Selected text ->

Photo: Crops for the Future via Wikimedia.
Cañihua, a native grain of the Andes of southern Peru and Bolivia, is supremely adapted to high altitudes, according to Crops for the Future.
We have yet to figure out how to feed the whole planet, but here and there, investigators are finding that little known sources of nutrition used by small populations may offer hope in a warming climate.
Tibisay Zea has an example at the Public Radio International (PRI) program The World.
“Trigidia Jiménez was born in an Indigenous village in the Andean mountains of Bolivia at 14,000 feet above sea level. She grew up in a family of farmers, and she loved working the land.
“But like many others in her town, she moved to the Bolivian capital in search of new opportunities and eventually became an agricultural engineer. She worked and got married, but after 15 years of being in the city, she realized she wanted to return to the mountains.
“ ‘I needed to be in touch with the sun, fresh air and work our land,’ Jiménez told The World over Zoom.
“Back in the Andes, she started thinking about an ancestral green that was almost extinct — cañahua. It’s similar to the quinoa plant and virtually unknown outside of Bolivia and Peru.

What to do ->
A) In the cañihua text, how high above sea level is the village where Trigidia Jiménez was born?
B) Rewrite the cañihua text from "Tibisay Zea has" to "to the mountains.", putting "herders" in place of "farmers".

Extracted data ->
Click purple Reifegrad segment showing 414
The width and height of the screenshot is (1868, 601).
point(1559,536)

--

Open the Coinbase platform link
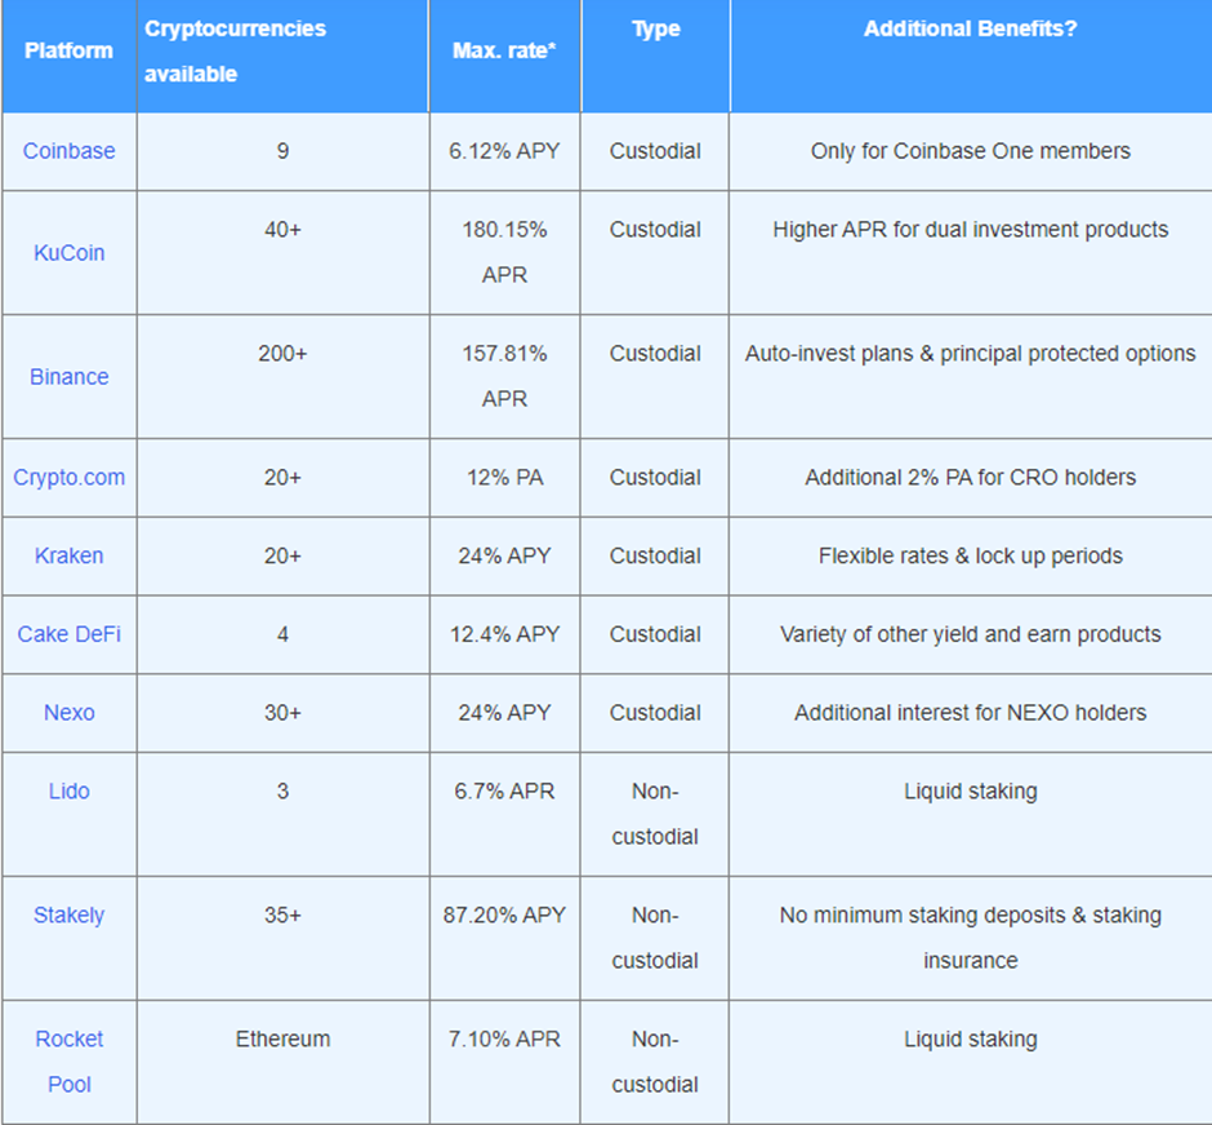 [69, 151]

Written answers ->
A) 14,000 feet above sea level

B)
Tibisay Zea has an example at the Public Radio International (PRI) program The World.
“Trigidia Jiménez was born in an Indigenous village in the Andean mountains of Bolivia at 14,000 feet above sea level. She grew up in a family of herders, and she loved working the land.
“But like many others in her town, she moved to the Bolivian capital in search of new opportunities and eventually became an agricultural engineer. She worked and got married, but after 15 years of being in the city, she realized she wanted to return to the mountains.